Records provided Block Start

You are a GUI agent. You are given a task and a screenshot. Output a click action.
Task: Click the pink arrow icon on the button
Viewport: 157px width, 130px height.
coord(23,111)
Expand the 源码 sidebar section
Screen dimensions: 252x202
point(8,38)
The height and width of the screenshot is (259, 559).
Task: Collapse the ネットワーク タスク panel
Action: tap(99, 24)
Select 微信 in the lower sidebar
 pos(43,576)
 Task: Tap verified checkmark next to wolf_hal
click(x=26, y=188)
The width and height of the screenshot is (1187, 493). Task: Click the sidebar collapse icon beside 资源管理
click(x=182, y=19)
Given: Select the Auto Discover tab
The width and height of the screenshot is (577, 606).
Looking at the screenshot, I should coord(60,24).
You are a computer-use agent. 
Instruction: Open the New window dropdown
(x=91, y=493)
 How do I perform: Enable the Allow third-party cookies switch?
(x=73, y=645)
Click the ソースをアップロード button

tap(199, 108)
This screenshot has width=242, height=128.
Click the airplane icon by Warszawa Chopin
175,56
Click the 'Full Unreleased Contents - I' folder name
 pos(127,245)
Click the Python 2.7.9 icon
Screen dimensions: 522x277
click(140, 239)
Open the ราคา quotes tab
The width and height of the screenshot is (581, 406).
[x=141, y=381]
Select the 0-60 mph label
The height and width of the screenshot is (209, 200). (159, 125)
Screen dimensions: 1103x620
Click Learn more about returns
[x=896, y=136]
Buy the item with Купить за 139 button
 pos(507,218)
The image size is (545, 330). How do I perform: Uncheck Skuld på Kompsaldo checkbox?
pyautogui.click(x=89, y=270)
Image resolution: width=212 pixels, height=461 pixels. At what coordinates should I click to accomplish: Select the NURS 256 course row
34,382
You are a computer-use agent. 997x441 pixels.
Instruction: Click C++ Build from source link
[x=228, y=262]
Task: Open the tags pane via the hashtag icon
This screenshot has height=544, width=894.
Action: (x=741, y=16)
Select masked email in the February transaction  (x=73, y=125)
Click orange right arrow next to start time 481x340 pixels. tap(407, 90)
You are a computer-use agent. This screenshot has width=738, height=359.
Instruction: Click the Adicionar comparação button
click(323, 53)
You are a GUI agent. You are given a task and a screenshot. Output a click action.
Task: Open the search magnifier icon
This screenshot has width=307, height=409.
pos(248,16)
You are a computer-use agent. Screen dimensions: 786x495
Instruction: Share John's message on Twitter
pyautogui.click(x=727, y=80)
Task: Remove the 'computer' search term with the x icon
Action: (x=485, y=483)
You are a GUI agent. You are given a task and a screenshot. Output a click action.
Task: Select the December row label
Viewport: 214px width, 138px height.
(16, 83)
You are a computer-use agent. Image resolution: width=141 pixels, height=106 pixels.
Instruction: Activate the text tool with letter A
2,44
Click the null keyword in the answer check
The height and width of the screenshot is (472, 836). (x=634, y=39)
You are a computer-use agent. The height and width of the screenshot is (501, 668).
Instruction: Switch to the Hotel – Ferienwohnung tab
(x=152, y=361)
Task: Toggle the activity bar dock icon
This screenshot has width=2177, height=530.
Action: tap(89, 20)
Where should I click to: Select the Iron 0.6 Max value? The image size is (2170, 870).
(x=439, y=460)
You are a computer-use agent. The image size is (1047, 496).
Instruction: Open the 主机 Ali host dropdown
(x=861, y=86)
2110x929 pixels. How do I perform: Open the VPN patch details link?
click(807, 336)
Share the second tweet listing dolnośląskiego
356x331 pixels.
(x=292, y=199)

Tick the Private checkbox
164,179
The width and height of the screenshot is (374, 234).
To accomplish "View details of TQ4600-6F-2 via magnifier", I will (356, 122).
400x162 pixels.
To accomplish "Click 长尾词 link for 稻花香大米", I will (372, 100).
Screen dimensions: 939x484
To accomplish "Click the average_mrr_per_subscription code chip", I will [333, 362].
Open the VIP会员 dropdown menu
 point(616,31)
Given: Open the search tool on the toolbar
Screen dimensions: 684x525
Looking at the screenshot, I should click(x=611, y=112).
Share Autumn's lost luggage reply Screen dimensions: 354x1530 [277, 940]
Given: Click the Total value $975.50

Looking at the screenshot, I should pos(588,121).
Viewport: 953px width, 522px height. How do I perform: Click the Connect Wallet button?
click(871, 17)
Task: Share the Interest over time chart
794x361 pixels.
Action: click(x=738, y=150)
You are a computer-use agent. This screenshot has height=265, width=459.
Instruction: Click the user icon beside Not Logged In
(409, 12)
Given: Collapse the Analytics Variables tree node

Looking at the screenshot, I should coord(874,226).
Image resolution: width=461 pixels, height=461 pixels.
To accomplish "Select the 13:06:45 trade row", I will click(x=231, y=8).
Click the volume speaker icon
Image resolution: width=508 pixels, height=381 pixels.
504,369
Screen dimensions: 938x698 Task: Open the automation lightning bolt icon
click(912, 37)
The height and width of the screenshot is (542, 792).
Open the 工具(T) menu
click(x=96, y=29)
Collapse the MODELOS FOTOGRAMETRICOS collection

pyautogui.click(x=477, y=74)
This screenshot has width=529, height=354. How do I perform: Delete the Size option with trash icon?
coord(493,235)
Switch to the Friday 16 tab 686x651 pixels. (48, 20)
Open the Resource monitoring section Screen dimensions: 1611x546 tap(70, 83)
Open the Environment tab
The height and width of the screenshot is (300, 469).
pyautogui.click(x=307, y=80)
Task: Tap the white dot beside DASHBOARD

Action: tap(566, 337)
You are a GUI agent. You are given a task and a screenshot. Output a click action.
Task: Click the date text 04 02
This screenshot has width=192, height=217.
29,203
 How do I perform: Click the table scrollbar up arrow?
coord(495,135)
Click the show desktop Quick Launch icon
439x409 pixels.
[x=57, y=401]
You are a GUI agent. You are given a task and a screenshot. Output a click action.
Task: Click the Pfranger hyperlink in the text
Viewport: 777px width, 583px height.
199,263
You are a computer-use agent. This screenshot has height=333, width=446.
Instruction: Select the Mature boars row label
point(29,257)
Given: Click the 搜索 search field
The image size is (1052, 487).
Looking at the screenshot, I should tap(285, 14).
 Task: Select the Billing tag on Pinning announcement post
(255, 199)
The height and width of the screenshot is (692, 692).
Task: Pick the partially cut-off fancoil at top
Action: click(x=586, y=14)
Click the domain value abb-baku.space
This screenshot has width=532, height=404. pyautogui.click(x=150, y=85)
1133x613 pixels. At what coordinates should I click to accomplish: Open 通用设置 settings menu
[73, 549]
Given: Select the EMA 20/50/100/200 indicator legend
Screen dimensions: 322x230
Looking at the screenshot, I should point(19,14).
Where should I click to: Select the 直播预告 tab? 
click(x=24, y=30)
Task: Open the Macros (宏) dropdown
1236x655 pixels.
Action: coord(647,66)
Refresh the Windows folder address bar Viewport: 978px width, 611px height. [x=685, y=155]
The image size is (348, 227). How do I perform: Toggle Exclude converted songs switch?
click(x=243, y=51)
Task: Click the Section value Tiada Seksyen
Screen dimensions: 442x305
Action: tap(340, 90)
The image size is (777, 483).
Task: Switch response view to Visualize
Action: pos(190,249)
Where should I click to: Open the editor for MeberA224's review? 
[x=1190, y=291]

Records provided Block End

Return, from the data, each line that has the word "magnifier" in it.

> [Response to this task]:
Task: Open the search magnifier icon
To accomplish "View details of TQ4600-6F-2 via magnifier", I will (356, 122).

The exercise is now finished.